WASHINGTON Securities regulators were poised on Wednesday to propose a clampdown on bonus pay for Wall Street executives and to wean money market mutual funds off their reliance on credit ratings.
In a packed agenda, the Securities and Exchange Commission was also expected to propose new governance rules for clearinghouses and to reopen the public comment period on a contentious proposal that aims to limit the control banks like Goldman Sachs and JPMorgan Chase & Co wield in derivatives clearing and trading venues.
All four proposals are the latest in the SEC's effort to implement roughly 100 new rules required under last year's Dodd-Frank Wall Street reform law. The law aims to enhance regulatory oversight and curb risky behavior in response to the 2007-2009 financial crisis.
The SEC is expected to vote on whether or not to issue the proposals for public comment later on Wednesday morning.
WALL STREET BONUSES
The SEC's proposal on compensation is similar to one already floated by the Federal Deposit Insurance Corp. The SEC and banking regulators are all required to jointly adopt rules on performance-based compensation.

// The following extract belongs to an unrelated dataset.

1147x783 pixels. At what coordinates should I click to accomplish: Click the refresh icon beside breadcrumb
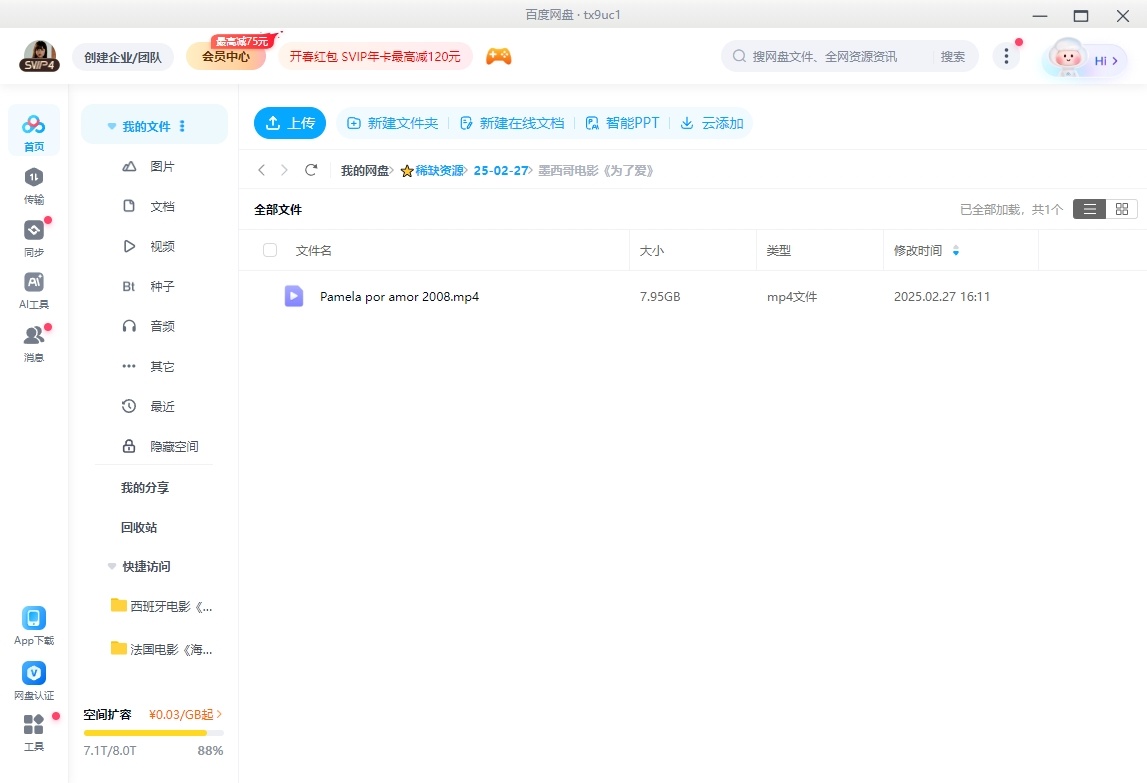(311, 170)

The proposal would require brokers, dealers and investment advisers with assets of over $1 billion to disclose their incentive-based compensation arrangements and it places restrictions on schemes that could encourage excessive risk-taking. Executives at larger firms of $50 billion in assets or more would also have at least half of their incentive-based compensation deferred for three years.
The SEC will begin to tackle the removal of credit-rating references in federal regulations affecting money market mutual funds.

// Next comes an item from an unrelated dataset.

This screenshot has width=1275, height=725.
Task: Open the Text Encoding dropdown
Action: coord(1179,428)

Dodd-Frank requires federal agencies to remove references to ratings to help reduce reliance on them by markets, a response to criticism that raters gave glowing reviews to investments linked to sub-prime mortgages just ahead of the crisis.
Under current regulations, money market funds must follow a two-pronged approach to ensure their underlying securities investments are safe and liquid. The securities must be highly rated, and the fund's board of directors must ensure via an independent evaluation that the securities are high quality.

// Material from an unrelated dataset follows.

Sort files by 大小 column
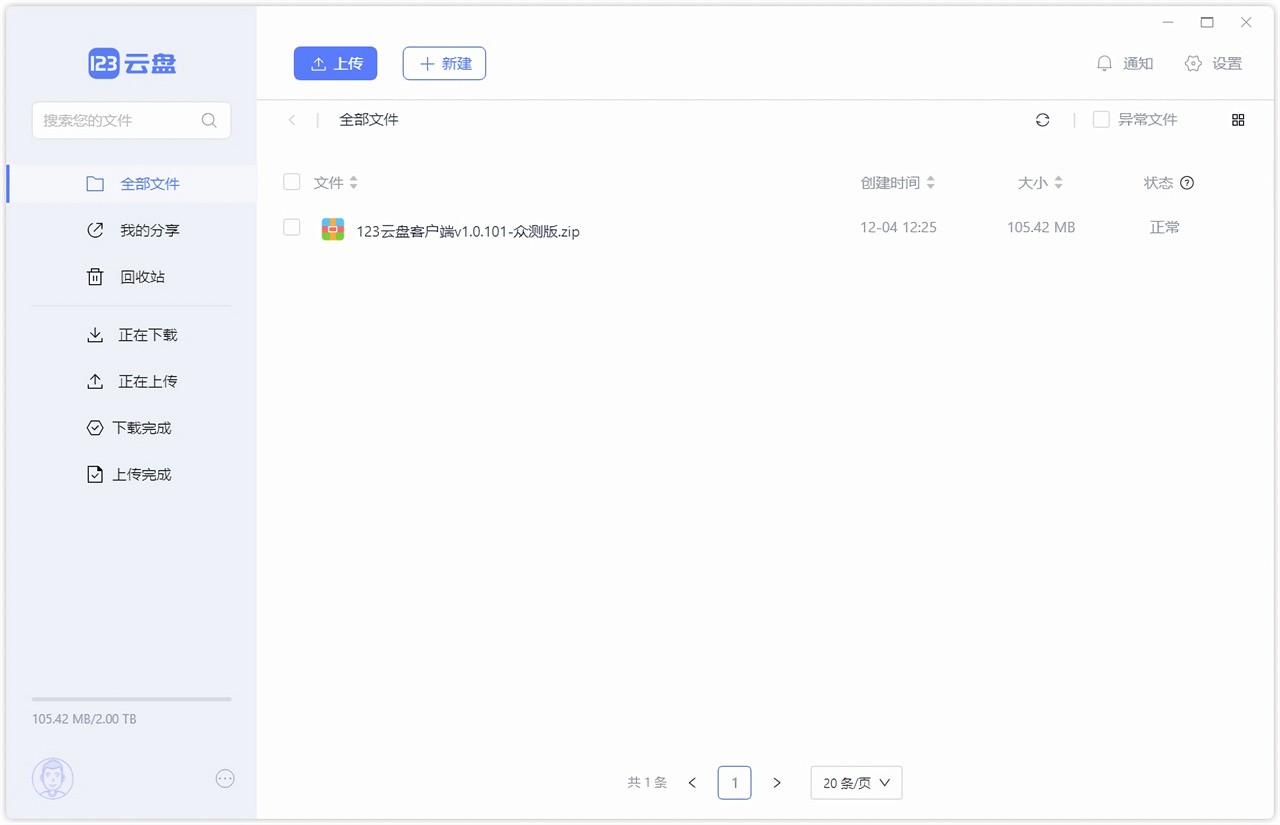 1040,183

The proposal would remove the rating requirement, but leave the independent evaluation requirement. The fund's board would have to also determine whether a portfolio security is "first tier" or "second tier."
The proposal also tackles removing references to ratings in other rules and forms that govern investment companies.
The failure of the SEC to come up with a substitute for credit ratings for money market funds could be point of contention at the SEC meeting.
In prepared remarks, SEC Commissioner Luis Aguilar said he has "serious misgivings" about the rule. "The costs of implementing today's proposal seem to far outweigh the benefits," he said.
CLEARINGHOUSE GOVERNANCE AND BANK DOMINANCE
In the first signs of a possible setback for the SEC in its derivatives rule-writing agenda, the agency on Wednesday was poised to reopen the comment period on a controversial plan to place limits on the voting power that financial firms can wield in derivatives clearinghouses and trading facilities.
Wall Street firms say it is not the best way to tackle conflicts of interest and could harm start-up venues.
In contrast, the U.S. Department of Justice's Antitrust Division has urged the SEC to make the proposal even stricter, in order to combat the dominance of big banks.
The Commodity Futures Trading Commission abandoned a planned vote to adopt a similar final rule amid dissent among commissioners there.
The SEC is weighing reopening the comment period in part due to disagreements by commenters, but also so it can be considered in conjunction with another related proposal that is likely to be issued for comment on Wednesday.
That proposal would lays out standards for how clearinghouses should be governed, including a requirement that they have enough financial resources to withstand a default by one or two of its largest clearing member firms.
It also aims to prevent clearinghouses from shutting out smaller firms that wish to join the clearing venue by requiring them not to place minimum portfolio size or transaction volume in their membership standards.